Professor Brad Paden’s introductory robotics control class, for example, is described as an “overview of robot control technology from open-loop manipulators and sensing systems, to single-joint servovalves and servomotors, to integrated adaptive force and position control using feedback form machine vision and touch sensing systems. Design emphasis on accurate tracking accomplished with minimal algorithm complexity.”
That boils down to splitting into teams to make “roborats,” which compete against each other at the end of the course—vying for the honor of collecting the most “cheese.”
Those aren’t the only robotic rodents roaming around campus. The UCSB student branch of the Institute of Electrical and Electronics Engineers (IEEE) recently completed its “micromouse” which, in the best traditions of the lab, had to negotiate a maze of which it had no prior knowledge. To address this challenge, the students created three sub-teams to tackle the software, mechanics and electronics of the beast. (The organization’s mouse joined 13 others in a first-ever California Micromouse Competition at UC San Diego this May.)
In another project, the students created an “autonomous package delivery robot” built around an electric wheelchair. The project involved upgrading the chair’s electronics, fitting it with the appropriate sensors to help it navigate and writing the software to help it navigate, move and operate on its own.
That kind of hands-on learning will be a larger part of the undergraduate curriculum thanks to instructional improvement grants Byl and Bullo received.
The resulting curriculum, Bullo said, “really redesigned the undergraduate course from scratch.” While robotics is very graphical, he said, the classic texts really focused on factory-floor type robots, which, while valuable, don’t reflect future need to understand the kinematics and dynamics of life outside the shop.
Because robotics draws from so many disciplines, it’s an excellent vehicle to teach them. That’s what drives Amir Abo-Shaeer, a UCSB mechanical engineering graduate who founded the Dos Pueblos (High School) Engineering Academy at his Goleta alma mater in 2002. His success in engaging students in science, technology, engineering and math garnered Abo-Shaeer a “genius grant” from the John D. and Catherine T. MacArthur Foundation last year—the first given to a public school teacher. His program is also the focus of a new book—“The New Cool: A Visionary Teacher, His FIRST Robotics Team, and the Ultimate Battle of Smarts”—by best-selling author Neil Bascomb.
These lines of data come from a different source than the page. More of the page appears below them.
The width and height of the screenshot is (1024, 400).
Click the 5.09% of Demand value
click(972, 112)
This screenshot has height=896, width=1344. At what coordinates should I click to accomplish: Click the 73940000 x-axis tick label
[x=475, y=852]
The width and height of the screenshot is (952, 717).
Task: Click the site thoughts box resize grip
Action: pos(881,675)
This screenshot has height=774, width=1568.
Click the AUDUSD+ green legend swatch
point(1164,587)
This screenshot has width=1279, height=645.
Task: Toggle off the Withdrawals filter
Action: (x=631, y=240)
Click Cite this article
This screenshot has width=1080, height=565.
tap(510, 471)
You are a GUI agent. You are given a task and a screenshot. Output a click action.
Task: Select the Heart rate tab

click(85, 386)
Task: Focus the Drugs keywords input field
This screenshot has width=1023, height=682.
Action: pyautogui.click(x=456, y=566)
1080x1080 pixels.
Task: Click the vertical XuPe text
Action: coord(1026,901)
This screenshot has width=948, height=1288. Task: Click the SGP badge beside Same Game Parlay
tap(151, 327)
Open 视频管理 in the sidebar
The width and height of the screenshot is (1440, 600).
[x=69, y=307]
The capping event for the Dos Pueblos academy’s seniors, much as it is for the UCSB undergrads and the IEEE students, is entering their robots in an international competition. In this case the contest is Dean Kamen’s For Inspiration and Recognition of Science and Technology (FIRST) Robotics Competition. The academy has twice taken the Best Quality award at the championships.
“The thing about robotics that’s nice at the high school level is that the stuff the kids have learned in high school is what they actually use to design and build the robot,” Abo-Shaeer said. “There are other things that would be harder to teach from an engineering standpoint—it would be hard to teach chemical engineering in a high school setting, for example— but kids at that age can understand how to put together a pretty sophisticated robot with what they’ve learned.”
The end result, he said, “is a more nuanced metric, but no doubt when you look at that educationally we’re achieving success.”